───── Textauszug

Martin Walser: "Das dreizehnte Kapitel"
Martin
Walser, das "Urgestein" der deutschen Literatur, hat wieder sein
Lieblingsthema, älterer Mann - jüngere Frau, in der
x-ten Variation seines Schaffens zum Besten gegeben.
In "Das dreizehnte Kapitel" wird viel theologisiert, philosophiert und
mit Sprache jongliert. Viel Weisheit macht das Buch zu einem
Lesevergnügen, viel Pathos mindert dieses aber wiederum.
Wie bei "Ein
fliehendes
Pferd" (eine Parallele dazu ist eine
Erwähnung von Kierkegaard
in diesem Buch), bestimmt Ambivalenz meine Meinung zu
seinem Werk.
Die Einleitung ist großartig, (die Fahrt zum Schloss Bellevue
und die Beschreibung des starren, der höfischen Etikette
entsprechenden Festaktes), voll Geist, Witz, Ironie und Charme, bis in
den Protagonisten Basil Schlupp (eine gewisse Lächerlichkeit
ist schon im Namen inkludiert) die Liebe wie der Blitz aus heiterem
Himmel einschlägt und er wie ein Pubertierender der
"göttlichen" Theologin Maja Schneilin einen Altar errichtet.
Das Alter der Dame erfährt man schon am Anfang des Buches,
jenes Basil Schlupps, des Schriftstellers, möglicherweise ein
alter ego Walsers, aber überhaupt nicht. Doch um gerecht zu
sein, das weibliche Geschlecht kommt bei Walser immer wesentlich besser
weg als der männliche Gegenpart. Walser ist ein
Frauenverehrer der alten Schule, und nehmen wir also die einseitige
Nennung des Alters als einmaligen Fauxpas.
Die beiden Briefverkehrenden zelebrieren einen Kult des
Unmöglichen auf fast pervertierte Weise, der Rezensent fragt
sich jedoch, wozu, wo doch in unserer Welt ohnehin so vieles
unmöglich ist, wo wir jeden Tag einen Menschen des anderen
Geschlechts treffen, ohne ihn je näher kennenlernen zu
können, wo doch diese Unmöglichkeit (und nicht nur
im Bereich der Liebe) ein Teil unseres Lebens ist.
Diesem Gesetz zumindest hat sich Basil Schlupp widersetzt, denn er
erfährt sehr viel über Maja Schneilin und vice versa.

──────────

Aufgabenstellung: Zitiere aus der Rezension oben den Abschnitt, der mit den Worten „Die beiden Briefverkehrenden“ beginnt und mit „unseres Lebens ist.“ endet.

───── Gegebene Daten

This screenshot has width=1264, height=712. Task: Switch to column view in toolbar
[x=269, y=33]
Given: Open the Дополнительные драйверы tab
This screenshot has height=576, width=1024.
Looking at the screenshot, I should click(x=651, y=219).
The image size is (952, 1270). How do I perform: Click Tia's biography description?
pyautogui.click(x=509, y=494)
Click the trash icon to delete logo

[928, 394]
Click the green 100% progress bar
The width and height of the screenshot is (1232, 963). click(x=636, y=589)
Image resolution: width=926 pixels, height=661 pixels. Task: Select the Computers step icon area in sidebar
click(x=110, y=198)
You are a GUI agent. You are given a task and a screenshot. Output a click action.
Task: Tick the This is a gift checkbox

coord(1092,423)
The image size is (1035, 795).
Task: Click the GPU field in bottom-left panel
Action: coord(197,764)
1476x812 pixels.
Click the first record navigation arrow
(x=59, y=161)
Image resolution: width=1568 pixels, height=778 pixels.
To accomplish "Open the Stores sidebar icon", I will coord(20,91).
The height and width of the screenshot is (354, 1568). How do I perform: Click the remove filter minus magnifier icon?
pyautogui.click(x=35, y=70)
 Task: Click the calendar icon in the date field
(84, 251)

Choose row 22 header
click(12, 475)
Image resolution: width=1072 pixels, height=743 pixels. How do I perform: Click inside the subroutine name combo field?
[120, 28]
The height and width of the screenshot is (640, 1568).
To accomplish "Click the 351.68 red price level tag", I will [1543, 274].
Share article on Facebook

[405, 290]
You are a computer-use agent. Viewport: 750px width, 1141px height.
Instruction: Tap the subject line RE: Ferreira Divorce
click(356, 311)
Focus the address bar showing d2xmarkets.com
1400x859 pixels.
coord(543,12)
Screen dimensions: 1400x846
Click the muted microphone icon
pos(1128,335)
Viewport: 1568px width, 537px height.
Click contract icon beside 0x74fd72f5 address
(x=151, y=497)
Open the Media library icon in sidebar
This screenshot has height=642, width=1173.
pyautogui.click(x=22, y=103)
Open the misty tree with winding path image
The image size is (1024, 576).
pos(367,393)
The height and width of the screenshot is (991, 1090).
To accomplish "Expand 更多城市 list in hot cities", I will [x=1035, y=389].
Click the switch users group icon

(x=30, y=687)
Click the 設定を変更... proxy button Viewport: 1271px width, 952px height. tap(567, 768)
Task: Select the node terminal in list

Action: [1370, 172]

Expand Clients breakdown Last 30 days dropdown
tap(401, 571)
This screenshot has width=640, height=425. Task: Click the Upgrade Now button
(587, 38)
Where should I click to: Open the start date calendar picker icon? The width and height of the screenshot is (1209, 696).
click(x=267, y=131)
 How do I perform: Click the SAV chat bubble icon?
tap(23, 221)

──────────

Lösung:
Die beiden Briefverkehrenden zelebrieren einen Kult des
Unmöglichen auf fast pervertierte Weise, der Rezensent fragt
sich jedoch, wozu, wo doch in unserer Welt ohnehin so vieles
unmöglich ist, wo wir jeden Tag einen Menschen des anderen
Geschlechts treffen, ohne ihn je näher kennenlernen zu
können, wo doch diese Unmöglichkeit (und nicht nur
im Bereich der Liebe) ein Teil unseres Lebens ist.